> **Problem to work on**
The stretch wanted below opens at the line containing "Imágenes de prensa (176, 1582)" and closes at the line containing "www.interia.pl". Please return it exactly, with no other lines.
*** Task data ***
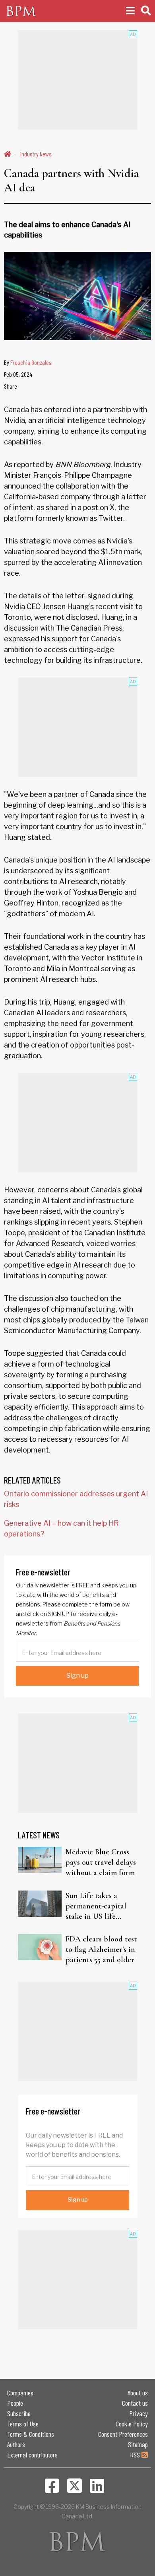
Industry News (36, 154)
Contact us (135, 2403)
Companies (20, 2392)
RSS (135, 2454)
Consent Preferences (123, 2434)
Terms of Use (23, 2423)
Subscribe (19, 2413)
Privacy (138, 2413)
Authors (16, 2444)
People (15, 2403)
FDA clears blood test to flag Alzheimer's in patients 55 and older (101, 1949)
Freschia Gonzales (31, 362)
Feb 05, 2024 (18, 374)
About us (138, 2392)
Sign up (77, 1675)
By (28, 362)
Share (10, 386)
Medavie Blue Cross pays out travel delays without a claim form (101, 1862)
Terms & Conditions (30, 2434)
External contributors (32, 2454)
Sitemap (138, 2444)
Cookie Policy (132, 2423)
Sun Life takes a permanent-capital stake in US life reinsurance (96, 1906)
*** End of Task data ***
*** Task data ***
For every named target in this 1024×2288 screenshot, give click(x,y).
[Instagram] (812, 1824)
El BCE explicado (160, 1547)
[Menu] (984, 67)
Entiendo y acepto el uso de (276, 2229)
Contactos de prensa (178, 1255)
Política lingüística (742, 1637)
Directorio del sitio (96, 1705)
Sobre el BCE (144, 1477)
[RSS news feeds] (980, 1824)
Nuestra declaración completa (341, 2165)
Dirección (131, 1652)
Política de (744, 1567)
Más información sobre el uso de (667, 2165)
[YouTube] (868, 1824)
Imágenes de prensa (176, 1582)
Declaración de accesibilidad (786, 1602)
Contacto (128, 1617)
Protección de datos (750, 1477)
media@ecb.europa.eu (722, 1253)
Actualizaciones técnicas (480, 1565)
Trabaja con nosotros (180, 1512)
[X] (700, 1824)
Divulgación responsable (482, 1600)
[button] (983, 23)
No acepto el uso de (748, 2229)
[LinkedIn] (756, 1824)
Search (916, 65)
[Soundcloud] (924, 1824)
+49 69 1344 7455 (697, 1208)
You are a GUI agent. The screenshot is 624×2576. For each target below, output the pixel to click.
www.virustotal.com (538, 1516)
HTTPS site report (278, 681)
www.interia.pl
*** End of Task data ***
*** Task data ***
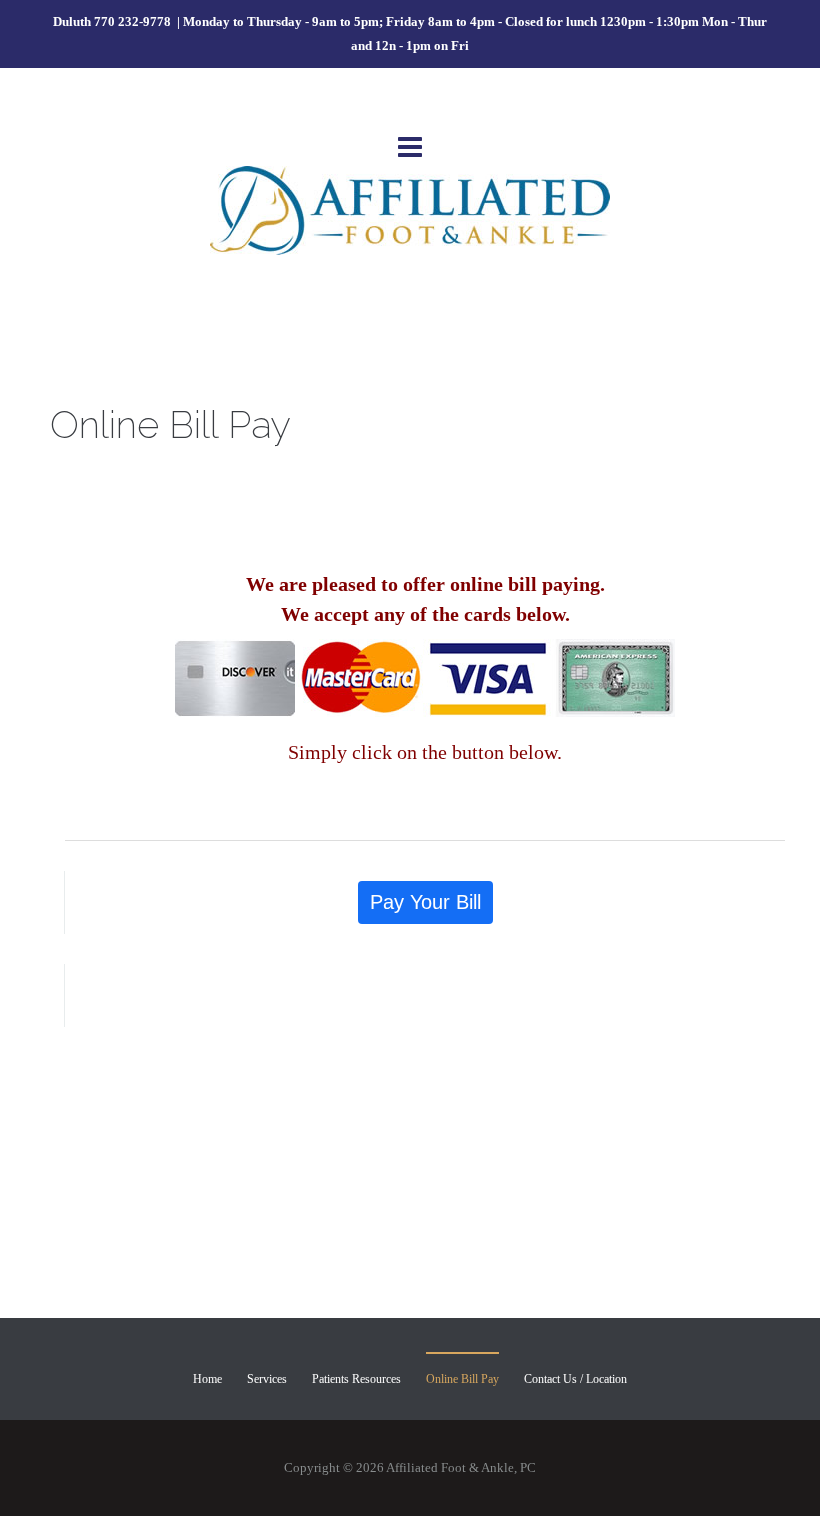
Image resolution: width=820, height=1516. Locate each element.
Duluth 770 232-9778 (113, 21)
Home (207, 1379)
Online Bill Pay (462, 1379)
*** End of Task data ***
> **Response box**
Imágenes de prensa (176, 1582)
Declaración de accesibilidad (786, 1602)
Contacto (128, 1617)
Protección de datos (750, 1477)
media@ecb.europa.eu (722, 1253)
Actualizaciones técnicas (480, 1565)
Trabaja con nosotros (180, 1512)
[X] (700, 1824)
Divulgación responsable (482, 1600)
[button] (983, 23)
No acepto el uso de (748, 2229)
[LinkedIn] (756, 1824)
Search (916, 65)
[Soundcloud] (924, 1824)
+49 69 1344 7455 (697, 1208)
You are a GUI agent. The screenshot is 624×2576. For each target below, output the pixel to click.
www.virustotal.com (538, 1516)
HTTPS site report (278, 681)
www.interia.pl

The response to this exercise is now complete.